(WORK ORDER): Look through the entries that follow and return each line that has the string "will".

(Stored data entries)
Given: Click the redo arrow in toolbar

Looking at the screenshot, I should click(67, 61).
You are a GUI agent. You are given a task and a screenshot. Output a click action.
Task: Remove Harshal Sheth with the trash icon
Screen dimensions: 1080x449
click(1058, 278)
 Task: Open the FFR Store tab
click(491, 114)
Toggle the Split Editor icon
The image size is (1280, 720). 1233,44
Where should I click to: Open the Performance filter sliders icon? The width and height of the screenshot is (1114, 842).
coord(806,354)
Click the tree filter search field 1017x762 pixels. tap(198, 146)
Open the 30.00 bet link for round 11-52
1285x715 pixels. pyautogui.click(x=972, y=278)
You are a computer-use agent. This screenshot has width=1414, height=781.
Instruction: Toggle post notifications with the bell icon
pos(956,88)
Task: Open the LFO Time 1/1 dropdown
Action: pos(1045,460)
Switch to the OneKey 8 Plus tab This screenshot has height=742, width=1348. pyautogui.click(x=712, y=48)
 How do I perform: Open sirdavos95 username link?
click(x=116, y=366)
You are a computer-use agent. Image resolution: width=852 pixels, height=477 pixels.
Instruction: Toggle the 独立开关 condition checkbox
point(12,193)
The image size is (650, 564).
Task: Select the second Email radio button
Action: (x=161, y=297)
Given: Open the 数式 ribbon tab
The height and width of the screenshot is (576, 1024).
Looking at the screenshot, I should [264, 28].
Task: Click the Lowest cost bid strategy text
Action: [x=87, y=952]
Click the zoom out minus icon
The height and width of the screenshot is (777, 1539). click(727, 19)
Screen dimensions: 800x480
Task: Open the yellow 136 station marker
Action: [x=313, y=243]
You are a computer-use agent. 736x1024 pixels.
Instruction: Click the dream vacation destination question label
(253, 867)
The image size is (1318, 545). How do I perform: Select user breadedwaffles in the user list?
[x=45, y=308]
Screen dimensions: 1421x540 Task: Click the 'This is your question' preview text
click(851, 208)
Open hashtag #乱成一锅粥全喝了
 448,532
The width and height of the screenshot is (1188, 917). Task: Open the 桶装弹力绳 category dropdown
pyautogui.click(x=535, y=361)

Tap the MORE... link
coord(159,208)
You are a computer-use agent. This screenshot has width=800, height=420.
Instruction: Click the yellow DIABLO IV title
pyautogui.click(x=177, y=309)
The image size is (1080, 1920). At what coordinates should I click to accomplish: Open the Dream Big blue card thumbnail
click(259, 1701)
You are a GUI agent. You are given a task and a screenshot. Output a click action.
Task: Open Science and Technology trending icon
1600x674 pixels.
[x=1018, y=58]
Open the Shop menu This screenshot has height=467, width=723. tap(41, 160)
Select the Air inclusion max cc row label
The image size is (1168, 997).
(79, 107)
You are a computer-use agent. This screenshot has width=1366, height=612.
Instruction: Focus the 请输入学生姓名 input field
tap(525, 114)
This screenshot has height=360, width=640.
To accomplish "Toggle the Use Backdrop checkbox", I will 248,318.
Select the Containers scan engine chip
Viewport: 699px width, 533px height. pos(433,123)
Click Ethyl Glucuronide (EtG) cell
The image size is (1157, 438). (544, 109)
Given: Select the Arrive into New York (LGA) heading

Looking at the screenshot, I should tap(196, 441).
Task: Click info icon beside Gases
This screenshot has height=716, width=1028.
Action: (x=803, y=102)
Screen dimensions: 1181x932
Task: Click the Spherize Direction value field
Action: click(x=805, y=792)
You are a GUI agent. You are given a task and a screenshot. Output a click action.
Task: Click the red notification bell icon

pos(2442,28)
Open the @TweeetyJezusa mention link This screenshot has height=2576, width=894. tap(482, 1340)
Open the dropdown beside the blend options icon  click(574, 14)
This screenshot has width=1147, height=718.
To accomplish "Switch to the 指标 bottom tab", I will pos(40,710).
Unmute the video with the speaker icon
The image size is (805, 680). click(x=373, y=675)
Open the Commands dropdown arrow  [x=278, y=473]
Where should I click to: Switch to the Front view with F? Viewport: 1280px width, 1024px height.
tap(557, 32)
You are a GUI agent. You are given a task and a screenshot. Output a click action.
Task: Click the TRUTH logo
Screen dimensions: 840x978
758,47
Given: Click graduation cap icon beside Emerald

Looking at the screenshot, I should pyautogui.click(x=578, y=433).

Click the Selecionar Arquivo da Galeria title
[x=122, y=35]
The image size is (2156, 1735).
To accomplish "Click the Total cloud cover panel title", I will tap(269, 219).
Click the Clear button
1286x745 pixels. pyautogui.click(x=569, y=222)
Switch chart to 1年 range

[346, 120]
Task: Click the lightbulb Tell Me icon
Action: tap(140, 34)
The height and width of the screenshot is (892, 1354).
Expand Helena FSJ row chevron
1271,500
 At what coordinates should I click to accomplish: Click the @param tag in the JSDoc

(RESPONSE TO THE EXERCISE):
To accomplish "Toggle the Use Backdrop checkbox", I will 248,318.
To accomplish "Switch to the 指标 bottom tab", I will pos(40,710).
To accomplish "Click the Total cloud cover panel title", I will tap(269, 219).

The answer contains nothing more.